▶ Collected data
━━━━━━━━━━━━━━━━━━━━━━━━━━━━━━
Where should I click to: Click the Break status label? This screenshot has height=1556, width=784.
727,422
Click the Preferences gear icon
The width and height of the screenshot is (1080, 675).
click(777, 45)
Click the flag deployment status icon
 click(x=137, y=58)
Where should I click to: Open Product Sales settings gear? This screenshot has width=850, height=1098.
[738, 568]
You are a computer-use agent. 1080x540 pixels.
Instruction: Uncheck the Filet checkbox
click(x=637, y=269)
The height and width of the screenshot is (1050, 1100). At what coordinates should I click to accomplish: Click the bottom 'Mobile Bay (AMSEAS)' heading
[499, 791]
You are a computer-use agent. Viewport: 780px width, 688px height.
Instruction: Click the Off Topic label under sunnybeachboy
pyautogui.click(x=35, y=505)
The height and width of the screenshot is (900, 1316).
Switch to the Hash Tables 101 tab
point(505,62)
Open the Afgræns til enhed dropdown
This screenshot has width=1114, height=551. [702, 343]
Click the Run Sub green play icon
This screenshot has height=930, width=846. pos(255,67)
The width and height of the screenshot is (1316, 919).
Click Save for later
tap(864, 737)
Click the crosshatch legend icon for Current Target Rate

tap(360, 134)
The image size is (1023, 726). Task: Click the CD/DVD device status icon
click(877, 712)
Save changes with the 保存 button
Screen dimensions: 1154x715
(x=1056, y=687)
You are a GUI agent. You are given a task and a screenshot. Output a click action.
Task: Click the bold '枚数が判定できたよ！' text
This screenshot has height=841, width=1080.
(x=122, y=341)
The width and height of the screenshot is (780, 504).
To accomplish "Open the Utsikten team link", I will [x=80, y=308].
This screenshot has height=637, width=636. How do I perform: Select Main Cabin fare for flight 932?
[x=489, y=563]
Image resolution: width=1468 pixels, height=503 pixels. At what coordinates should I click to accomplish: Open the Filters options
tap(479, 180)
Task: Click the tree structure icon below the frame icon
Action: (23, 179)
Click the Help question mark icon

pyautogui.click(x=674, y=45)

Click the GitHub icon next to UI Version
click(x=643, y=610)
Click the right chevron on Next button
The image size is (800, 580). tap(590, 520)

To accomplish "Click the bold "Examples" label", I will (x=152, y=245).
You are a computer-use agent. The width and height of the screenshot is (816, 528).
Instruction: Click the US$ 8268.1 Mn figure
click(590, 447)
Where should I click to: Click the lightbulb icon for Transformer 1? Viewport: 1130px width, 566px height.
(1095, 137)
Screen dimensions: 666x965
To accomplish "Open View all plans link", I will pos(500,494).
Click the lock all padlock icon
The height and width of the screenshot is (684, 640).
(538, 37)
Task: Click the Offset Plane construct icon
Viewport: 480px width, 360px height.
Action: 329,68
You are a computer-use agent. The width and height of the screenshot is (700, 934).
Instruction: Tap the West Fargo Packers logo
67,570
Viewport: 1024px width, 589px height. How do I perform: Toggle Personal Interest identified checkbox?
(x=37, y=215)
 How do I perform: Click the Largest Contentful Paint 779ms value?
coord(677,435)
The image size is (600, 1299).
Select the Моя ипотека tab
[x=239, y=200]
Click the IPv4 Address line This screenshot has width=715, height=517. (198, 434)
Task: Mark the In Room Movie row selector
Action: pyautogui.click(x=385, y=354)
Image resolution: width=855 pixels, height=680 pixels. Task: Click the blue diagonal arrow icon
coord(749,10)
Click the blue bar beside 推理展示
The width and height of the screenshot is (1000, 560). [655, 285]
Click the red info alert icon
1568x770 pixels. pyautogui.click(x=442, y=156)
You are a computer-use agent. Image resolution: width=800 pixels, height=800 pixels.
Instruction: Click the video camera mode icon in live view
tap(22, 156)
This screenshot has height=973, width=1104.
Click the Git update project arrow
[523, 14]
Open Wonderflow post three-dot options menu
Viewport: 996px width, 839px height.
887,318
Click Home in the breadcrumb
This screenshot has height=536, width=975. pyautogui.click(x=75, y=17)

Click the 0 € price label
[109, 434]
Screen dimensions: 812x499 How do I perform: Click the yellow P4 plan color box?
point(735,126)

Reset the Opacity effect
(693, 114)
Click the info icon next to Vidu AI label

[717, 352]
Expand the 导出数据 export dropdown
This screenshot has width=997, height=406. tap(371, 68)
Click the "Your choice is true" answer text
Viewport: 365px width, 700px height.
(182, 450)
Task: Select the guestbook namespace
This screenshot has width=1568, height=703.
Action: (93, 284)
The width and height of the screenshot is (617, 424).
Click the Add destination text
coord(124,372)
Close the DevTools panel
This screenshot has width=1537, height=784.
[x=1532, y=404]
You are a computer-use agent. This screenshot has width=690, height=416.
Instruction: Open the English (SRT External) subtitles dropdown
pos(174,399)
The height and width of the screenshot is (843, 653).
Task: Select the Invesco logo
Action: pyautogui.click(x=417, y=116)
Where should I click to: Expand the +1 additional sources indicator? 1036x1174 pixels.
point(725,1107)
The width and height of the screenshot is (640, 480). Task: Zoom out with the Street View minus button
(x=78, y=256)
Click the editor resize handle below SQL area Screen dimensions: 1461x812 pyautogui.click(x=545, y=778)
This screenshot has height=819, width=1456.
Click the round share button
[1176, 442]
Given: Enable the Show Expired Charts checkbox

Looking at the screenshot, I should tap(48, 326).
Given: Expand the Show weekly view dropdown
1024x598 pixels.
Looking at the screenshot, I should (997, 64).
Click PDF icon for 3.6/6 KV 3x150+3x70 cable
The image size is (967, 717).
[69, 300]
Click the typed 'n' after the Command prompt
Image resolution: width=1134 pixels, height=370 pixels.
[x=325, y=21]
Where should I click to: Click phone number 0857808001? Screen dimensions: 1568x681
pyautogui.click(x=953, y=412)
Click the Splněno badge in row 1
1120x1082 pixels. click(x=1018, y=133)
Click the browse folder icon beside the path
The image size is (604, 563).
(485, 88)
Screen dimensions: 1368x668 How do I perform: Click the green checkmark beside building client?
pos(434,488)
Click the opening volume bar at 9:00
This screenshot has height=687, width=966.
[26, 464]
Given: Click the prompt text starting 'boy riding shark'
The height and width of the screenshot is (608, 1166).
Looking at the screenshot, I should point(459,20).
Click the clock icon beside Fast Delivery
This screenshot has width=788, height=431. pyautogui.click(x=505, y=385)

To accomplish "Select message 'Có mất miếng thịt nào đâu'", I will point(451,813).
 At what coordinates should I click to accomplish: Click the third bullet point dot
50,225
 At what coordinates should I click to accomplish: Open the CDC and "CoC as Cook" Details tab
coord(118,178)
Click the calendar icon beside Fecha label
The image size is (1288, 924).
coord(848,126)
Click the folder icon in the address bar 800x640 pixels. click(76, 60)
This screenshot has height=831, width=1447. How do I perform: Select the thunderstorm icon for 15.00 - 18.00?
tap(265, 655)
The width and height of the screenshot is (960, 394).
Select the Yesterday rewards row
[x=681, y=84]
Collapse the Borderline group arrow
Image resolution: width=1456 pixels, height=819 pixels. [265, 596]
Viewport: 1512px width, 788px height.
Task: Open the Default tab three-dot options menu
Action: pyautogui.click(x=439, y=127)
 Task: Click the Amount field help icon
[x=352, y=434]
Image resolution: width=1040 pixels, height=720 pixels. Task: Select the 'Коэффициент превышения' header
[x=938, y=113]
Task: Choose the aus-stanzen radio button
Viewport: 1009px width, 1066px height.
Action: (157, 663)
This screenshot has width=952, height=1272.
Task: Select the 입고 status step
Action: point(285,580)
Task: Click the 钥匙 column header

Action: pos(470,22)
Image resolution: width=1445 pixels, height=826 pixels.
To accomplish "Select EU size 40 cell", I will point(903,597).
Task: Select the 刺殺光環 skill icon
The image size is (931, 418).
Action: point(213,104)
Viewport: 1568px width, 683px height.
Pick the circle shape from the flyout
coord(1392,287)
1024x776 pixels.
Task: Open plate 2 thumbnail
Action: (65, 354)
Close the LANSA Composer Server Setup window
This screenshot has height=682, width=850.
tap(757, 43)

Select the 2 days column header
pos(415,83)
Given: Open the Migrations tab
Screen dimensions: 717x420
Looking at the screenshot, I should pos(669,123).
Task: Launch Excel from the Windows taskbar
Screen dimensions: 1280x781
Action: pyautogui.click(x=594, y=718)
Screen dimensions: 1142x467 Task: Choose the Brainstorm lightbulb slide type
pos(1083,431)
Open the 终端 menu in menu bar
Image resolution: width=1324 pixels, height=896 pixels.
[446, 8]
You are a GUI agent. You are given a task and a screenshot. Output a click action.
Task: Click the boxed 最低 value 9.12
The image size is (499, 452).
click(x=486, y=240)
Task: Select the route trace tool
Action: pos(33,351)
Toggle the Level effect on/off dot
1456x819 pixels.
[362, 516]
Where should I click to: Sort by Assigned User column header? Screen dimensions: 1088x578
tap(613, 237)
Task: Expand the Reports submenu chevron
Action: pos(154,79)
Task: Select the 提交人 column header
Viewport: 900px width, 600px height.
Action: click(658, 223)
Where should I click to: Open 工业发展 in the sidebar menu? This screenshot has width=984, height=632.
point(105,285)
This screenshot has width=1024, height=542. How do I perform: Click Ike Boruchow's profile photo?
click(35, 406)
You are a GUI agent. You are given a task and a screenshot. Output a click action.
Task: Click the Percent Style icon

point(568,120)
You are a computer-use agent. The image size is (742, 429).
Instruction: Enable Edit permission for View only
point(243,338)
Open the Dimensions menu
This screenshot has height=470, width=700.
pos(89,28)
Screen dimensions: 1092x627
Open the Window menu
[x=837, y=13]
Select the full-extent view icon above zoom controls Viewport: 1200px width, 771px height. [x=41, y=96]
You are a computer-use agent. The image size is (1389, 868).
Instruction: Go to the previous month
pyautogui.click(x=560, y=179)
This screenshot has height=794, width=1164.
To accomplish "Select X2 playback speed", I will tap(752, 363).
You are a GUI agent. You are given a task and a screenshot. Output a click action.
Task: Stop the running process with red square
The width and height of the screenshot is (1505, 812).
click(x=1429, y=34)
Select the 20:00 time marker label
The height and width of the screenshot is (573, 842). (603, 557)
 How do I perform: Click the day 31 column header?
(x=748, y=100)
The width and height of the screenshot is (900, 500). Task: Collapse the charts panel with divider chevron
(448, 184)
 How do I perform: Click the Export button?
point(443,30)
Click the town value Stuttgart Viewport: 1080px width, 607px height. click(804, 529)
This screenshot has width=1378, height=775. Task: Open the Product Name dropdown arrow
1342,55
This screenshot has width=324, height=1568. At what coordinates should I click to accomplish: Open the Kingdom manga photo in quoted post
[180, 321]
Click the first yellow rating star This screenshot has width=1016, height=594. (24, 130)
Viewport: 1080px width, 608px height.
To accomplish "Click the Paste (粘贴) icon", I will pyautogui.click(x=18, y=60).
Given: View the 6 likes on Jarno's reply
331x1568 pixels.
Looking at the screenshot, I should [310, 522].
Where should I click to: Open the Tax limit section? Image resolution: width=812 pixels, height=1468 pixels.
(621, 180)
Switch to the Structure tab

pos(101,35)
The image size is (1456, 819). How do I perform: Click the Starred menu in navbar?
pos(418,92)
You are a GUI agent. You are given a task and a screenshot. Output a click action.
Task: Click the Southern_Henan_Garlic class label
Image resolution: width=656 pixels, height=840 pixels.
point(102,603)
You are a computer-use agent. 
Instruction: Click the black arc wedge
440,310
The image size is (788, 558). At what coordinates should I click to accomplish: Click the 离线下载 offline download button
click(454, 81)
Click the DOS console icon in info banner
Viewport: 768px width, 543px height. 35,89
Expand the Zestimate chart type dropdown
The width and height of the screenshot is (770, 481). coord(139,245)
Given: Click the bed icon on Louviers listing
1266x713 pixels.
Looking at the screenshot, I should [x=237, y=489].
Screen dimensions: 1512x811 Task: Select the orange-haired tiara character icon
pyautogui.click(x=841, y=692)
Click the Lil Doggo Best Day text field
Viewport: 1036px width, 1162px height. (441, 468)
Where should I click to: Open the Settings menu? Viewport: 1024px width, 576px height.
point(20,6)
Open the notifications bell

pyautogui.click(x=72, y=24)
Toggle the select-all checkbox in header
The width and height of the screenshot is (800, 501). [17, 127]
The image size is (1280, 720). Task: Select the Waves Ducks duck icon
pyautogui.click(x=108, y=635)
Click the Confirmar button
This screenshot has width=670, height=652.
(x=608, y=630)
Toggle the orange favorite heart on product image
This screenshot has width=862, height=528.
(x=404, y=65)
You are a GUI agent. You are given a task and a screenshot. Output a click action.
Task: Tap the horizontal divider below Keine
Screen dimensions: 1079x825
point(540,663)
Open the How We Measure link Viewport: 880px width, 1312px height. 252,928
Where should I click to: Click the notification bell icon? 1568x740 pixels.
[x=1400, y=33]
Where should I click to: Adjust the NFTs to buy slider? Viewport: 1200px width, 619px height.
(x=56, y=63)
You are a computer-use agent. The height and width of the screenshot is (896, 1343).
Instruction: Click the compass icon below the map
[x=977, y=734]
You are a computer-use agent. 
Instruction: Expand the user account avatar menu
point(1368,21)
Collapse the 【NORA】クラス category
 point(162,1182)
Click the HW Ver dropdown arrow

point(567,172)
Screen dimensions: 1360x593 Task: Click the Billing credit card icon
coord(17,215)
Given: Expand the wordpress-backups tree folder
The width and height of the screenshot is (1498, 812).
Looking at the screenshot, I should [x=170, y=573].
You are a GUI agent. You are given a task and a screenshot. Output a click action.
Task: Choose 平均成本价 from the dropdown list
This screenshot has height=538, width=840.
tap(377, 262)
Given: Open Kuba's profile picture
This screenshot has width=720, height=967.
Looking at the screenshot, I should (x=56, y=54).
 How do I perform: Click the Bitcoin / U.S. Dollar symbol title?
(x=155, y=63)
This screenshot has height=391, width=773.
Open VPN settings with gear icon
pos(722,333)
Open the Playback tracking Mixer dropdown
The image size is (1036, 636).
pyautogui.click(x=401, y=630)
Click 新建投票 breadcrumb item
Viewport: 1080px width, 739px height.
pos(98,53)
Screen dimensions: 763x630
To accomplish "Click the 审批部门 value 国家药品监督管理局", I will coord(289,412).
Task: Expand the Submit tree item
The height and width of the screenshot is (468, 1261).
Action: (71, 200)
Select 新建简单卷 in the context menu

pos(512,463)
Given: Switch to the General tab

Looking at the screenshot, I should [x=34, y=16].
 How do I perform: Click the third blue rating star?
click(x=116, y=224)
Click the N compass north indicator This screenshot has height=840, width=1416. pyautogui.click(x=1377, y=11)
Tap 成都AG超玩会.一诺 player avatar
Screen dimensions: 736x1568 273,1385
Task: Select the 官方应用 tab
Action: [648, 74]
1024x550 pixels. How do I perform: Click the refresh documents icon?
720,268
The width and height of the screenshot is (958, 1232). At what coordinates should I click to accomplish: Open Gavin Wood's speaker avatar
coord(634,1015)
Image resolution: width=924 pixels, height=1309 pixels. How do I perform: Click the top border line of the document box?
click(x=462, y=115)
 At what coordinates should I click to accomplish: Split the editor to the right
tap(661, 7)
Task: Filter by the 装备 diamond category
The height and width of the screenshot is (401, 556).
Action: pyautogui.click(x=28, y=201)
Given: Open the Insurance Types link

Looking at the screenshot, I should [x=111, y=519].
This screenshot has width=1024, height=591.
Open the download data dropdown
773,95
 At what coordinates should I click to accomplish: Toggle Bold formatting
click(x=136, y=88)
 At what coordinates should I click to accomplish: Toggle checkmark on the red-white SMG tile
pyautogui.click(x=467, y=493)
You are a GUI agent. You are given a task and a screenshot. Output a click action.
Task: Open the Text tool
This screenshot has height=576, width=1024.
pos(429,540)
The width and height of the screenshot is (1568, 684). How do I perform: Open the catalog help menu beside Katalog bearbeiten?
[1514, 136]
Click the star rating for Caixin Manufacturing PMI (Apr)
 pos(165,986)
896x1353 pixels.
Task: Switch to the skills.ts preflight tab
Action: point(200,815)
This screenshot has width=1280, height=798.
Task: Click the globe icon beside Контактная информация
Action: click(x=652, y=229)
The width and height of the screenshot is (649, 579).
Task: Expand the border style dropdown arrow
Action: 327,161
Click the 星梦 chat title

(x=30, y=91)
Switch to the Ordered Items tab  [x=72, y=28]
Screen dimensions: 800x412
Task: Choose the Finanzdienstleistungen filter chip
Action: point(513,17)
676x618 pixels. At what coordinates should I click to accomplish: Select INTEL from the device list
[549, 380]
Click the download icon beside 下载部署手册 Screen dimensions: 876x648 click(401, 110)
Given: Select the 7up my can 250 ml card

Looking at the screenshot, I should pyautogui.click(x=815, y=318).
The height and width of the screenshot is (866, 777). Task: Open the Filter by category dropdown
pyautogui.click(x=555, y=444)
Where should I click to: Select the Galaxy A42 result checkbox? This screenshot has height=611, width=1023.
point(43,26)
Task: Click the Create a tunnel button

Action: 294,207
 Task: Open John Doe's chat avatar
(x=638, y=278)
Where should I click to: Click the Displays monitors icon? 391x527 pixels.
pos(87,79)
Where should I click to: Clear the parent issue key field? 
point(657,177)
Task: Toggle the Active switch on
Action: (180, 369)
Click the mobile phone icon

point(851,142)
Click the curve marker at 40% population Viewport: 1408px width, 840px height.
━━━━━━━━━━━━━━━━━━━━━━━━━━━━━━
▶ ACTION ITEM
Look through the entries above and list every line containing "computer".

▶ RESULT
You are a computer-use agent. 1080x540 pixels.
You are a computer-use agent. Viewport: 780px width, 688px height.
You are a computer-use agent. The width and height of the screenshot is (816, 528).
You are a computer-use agent. The width and height of the screenshot is (700, 934).
You are a computer-use agent. Image resolution: width=800 pixels, height=800 pixels.
You are a computer-use agent. This screenshot has width=690, height=416.
You are a computer-use agent. The image size is (742, 429).
You are a computer-use agent. The image size is (1389, 868).
You are a computer-use agent. 
You are a computer-use agent. The height and width of the screenshot is (896, 1343).
You are a computer-use agent. 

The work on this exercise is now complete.